EXCERPTED PASSAGE
★ ★ ★ ★ ★
Beefy Boxes and Bandwidth Generously Provided by pair Networks
Keep It Simple, Stupid
 
PerlMonks  

Very basic question while reading a file line by line

by Anonymous Monk
on Dec 10, 2022 at 01:17 UTC ( [id://11148698]=perlquestion: print w/replies, xml ) Need Help??

Anonymous Monk has asked for the wisdom of the Perl Monks concerning the following question:

Hello fellow monks!
I come to you with something that might be super trivial, but I am not sure I know the answer to it:
If you have a file with lines like this:
id name 123 john 34 john 567 john 11 peter 899 peter 87 helen

and you want to keep the first (only the first) record for each of the names that appear on the second column i.e.:
123 john 11 peter 87 helen

how does it work using the while loop and reading line by line?

Replies are listed 'Best First'.
Re: Very basic question while reading a file line by line
by GrandFather (Saint) on Dec 10, 2022 at 04:21 UTC

    Your sample data smells like CSV. If that is the case you really should use Text::CSV to read the file.

    That aside, I'd be much happier to see some code that you have attempted to use and a description of how it fails than a simple cap in hand request for us to do your homework for you.

    Oh, and Anonymous Monk doesn't get to consider itself a fellow monk in my book. To gain that qualification you should join the monastery.

    Optimising for fewest key strokes only makes sense transmitting to Pluto or beyond
Re: Very basic question while reading a file line by line
by atcroft (Abbot) on Dec 10, 2022 at 01:45 UTC

    Q: How would you do it manually?
    A: You would recall which you have already seen, and only output if it were not in that list.

    Q: How to do that in code?
    A: One way would be to put the name into a hash, and only output if it were not present. In my example code below (which I used data from an array instead of a file, but the logic within the while loop is the same as if processing a file), I split the line into two (2) parts based on m/\s+/ (one or more whitespace characters, which could be spaces, tabs, etc). I then check if the name exists as a key in the hash (%seen); if not, I output the line. After the check, I increment the value of the hash element with the name as the key.

    Output:

    $ ./11148698-00.pl id name 123 john 11 peter 87 helen

    Code:

    Hope that helps.

Re: Very basic question while reading a file line by line
by kcott (Archbishop) on Dec 10, 2022 at 05:48 UTC
    "Very basic question ..."

    Unfortunately, the question itself is too basic. You have omitted information which, if provided, would have resulted in a better answer for you.

    Your input appears to be a tab-separated CSV file. Three things suggest this:

    • You refer to columns, not fields (CSV files have columns). I've added a record to your posted data to demonstrate the difference (see below).
★ ★ ★ ★ ★
[Rows of pointing data]
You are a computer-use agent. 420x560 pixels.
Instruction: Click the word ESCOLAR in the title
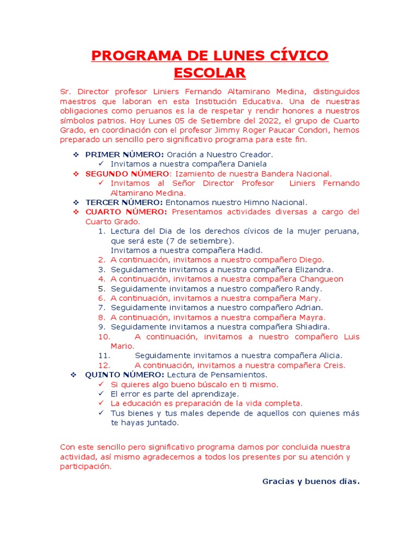(x=210, y=73)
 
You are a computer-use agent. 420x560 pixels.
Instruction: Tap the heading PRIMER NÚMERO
(x=124, y=155)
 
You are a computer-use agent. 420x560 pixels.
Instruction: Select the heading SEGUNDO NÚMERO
(x=127, y=174)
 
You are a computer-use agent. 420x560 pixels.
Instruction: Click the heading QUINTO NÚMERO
(x=124, y=375)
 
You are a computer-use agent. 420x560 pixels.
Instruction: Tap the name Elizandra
(x=314, y=269)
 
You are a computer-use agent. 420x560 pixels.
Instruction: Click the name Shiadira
(x=312, y=326)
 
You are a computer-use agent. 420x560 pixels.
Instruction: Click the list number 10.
(x=104, y=336)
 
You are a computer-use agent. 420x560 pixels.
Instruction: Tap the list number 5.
(x=101, y=288)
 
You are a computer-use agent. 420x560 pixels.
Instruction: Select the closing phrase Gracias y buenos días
(x=311, y=481)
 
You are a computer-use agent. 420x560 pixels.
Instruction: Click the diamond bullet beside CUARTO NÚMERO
(x=76, y=212)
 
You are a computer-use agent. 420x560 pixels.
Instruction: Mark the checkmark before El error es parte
(x=101, y=394)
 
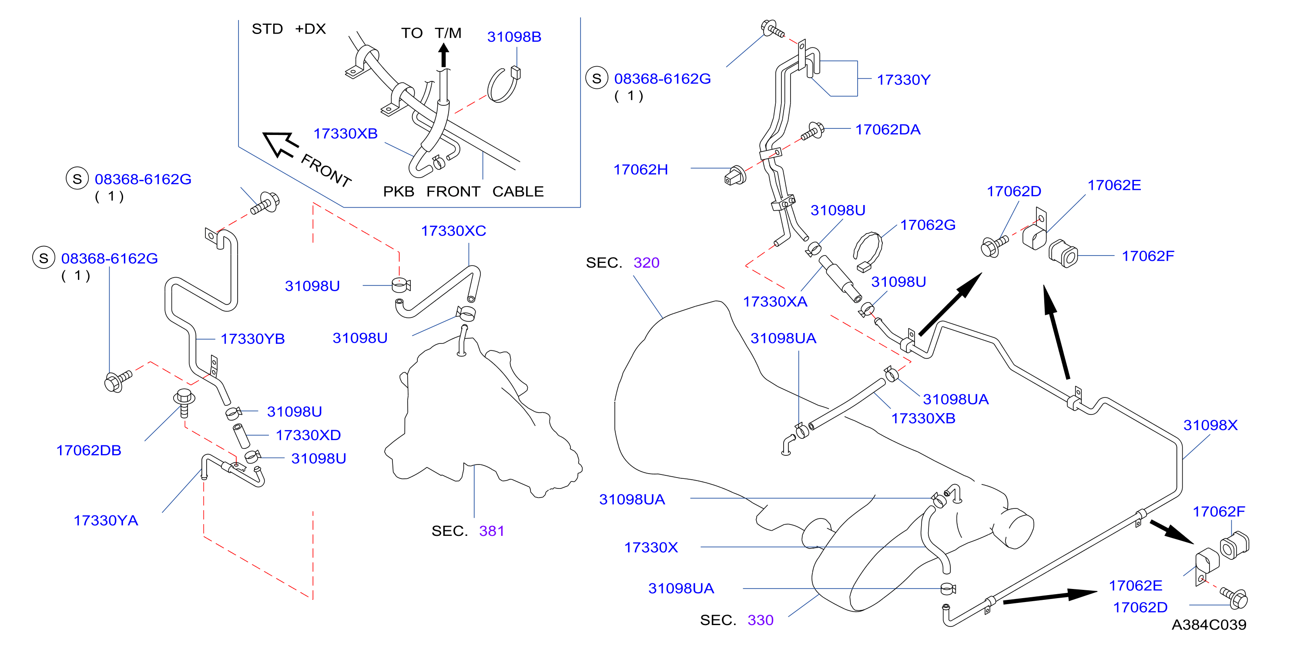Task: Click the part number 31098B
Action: [x=514, y=37]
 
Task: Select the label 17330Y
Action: [x=903, y=80]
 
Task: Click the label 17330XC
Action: [x=453, y=231]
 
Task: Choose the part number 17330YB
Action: [x=253, y=339]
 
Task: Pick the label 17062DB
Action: [x=89, y=450]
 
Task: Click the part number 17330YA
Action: [x=106, y=521]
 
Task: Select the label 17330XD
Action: [x=308, y=435]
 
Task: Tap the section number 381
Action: [x=491, y=531]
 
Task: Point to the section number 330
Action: [x=760, y=620]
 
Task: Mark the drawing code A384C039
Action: [x=1209, y=625]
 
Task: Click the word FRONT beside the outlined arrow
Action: [x=326, y=171]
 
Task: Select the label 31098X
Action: [x=1210, y=425]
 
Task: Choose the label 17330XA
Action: [x=774, y=302]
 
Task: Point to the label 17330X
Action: [x=650, y=547]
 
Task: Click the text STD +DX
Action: [x=288, y=29]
★ ★ ★ ★ ★
SET TASK
In the forum thread, which module does GrandFather say should be used to read the file?

ANSWER FOR THE TASK
Text::CSV